### Data provided ###

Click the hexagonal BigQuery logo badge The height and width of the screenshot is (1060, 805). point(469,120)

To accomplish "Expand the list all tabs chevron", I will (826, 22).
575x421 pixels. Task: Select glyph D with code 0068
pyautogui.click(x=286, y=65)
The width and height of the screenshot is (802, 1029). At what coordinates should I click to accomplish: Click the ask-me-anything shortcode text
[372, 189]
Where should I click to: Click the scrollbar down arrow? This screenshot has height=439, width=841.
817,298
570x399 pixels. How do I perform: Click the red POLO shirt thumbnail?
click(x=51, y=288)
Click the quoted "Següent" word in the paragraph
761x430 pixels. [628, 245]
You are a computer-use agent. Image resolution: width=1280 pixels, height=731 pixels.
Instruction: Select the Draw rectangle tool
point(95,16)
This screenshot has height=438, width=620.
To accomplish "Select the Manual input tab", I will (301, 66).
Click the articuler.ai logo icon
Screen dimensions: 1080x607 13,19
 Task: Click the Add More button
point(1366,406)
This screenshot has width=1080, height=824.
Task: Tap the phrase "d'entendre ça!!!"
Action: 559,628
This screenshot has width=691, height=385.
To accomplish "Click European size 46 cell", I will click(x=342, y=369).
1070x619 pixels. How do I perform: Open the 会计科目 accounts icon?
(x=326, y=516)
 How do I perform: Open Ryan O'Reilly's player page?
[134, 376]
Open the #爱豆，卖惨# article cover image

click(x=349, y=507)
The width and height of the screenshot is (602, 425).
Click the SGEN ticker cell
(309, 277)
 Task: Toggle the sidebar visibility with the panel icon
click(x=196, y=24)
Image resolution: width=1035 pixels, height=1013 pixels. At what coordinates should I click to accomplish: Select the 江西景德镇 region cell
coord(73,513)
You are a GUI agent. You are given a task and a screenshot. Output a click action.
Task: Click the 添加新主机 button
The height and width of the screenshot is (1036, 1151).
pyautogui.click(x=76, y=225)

###

▸ Task to complete
Return the listing above exactly, line for line.

▸ Response to the task
Click the hexagonal BigQuery logo badge The height and width of the screenshot is (1060, 805). point(469,120)

To accomplish "Expand the list all tabs chevron", I will (826, 22).
575x421 pixels. Task: Select glyph D with code 0068
pyautogui.click(x=286, y=65)
The width and height of the screenshot is (802, 1029). At what coordinates should I click to accomplish: Click the ask-me-anything shortcode text
[372, 189]
Where should I click to: Click the scrollbar down arrow? This screenshot has height=439, width=841.
817,298
570x399 pixels. How do I perform: Click the red POLO shirt thumbnail?
click(x=51, y=288)
Click the quoted "Següent" word in the paragraph
761x430 pixels. [628, 245]
You are a computer-use agent. Image resolution: width=1280 pixels, height=731 pixels.
Instruction: Select the Draw rectangle tool
point(95,16)
This screenshot has height=438, width=620.
To accomplish "Select the Manual input tab", I will (301, 66).
Click the articuler.ai logo icon
Screen dimensions: 1080x607 13,19
 Task: Click the Add More button
point(1366,406)
This screenshot has width=1080, height=824.
Task: Tap the phrase "d'entendre ça!!!"
Action: 559,628
This screenshot has width=691, height=385.
To accomplish "Click European size 46 cell", I will click(x=342, y=369).
1070x619 pixels. How do I perform: Open the 会计科目 accounts icon?
(x=326, y=516)
 How do I perform: Open Ryan O'Reilly's player page?
[134, 376]
Open the #爱豆，卖惨# article cover image

click(x=349, y=507)
The width and height of the screenshot is (602, 425).
Click the SGEN ticker cell
(309, 277)
 Task: Toggle the sidebar visibility with the panel icon
click(x=196, y=24)
Image resolution: width=1035 pixels, height=1013 pixels. At what coordinates should I click to accomplish: Select the 江西景德镇 region cell
coord(73,513)
You are a GUI agent. You are given a task and a screenshot. Output a click action.
Task: Click the 添加新主机 button
The height and width of the screenshot is (1036, 1151).
pyautogui.click(x=76, y=225)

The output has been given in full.